There are plants that do double duty attracting both hummers and butterflies: hollyhocks, butterfly weed, dianthus, bee balm, snapdragons, morning glory, and annual phlox are some of them.
Enjoy planting a mixed garden to draw both hummers and flutterbys.
Guest post written by Betsey Hillbright
A lot of the time I’ll fix frozen sides or stuff like that that is already prepared when I fix meals. But I mean I just cook for one most of the time, except for the few times that I fix dinner for my boyfriend too. But the last time I went to the grocery store I bought some frozen sweet potato fries that just weren’t that good. I decided that instead, next time I would just buy the stuff to make sweet potato fries and fix some myself.
I’ve never made any before, so I went online to try and find a good recipe that wouldn’t be too hard for me to follow. When I was online looking for that, I came across the website SatelliteStarInternet.com and after I read through it a little bit, I decided to sign up for one of the internet packages that I found on there.
I cut up several sweet potatoes and did all the work for the homemade sweet potato fries. They turned out really well, actually and my boyfriend told me I should cook them often.
Butterflies are colorful, beautiful, and fascinating. Walking into a field of wildflowers and the butterflies will swarm around you creating the effect of the flowers taking flight.
There are many ways to attract butterflies to your yard. It is important to provide not only nectar plants for the butterflies, but also food plants for the caterpillars that will grow to be a butterfly.
Locate your butterfly garden somewhere you frequent, maybe next to a patio, or near your front or back door. That way you’ll get to enjoy them constantly. Placed too far from the house and you won’t get to enjoy their beauty. Butterflies can be scared when you first come around them, but when you settle down, they’ll continue feeding while you watch.

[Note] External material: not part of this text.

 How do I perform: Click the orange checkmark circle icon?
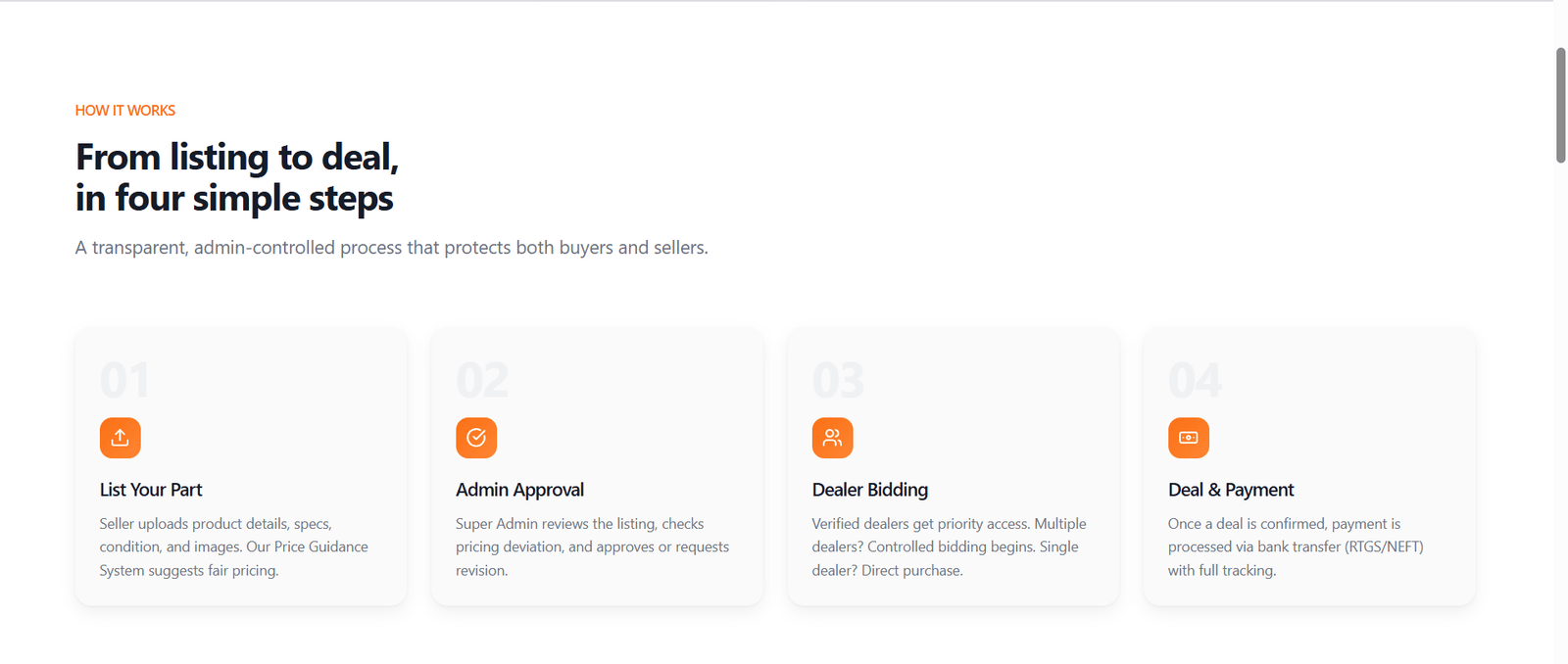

To draw butterflies, first draw the caterpillar. There are a number of plants that host different species: hollyhock, snapdragons, dill, fennel, borage and parsley are some of the plants that feed caterpillars.
Once they’ve hatched there are dozens of flowers to choose from. Each season has many choices: Spring: candytuft, primroses and basket-of-gold; Summer: hollyhock, butterfly weed, bee-balm, and pincushion flower; Fall: Japanese anemone, purple coneflower, and black-eyed Susan; Annuals: cleome, tithonia, and zinnia. This is just a small sampling. So, pick up some host plants and feeder plants and enjoy your flying garden.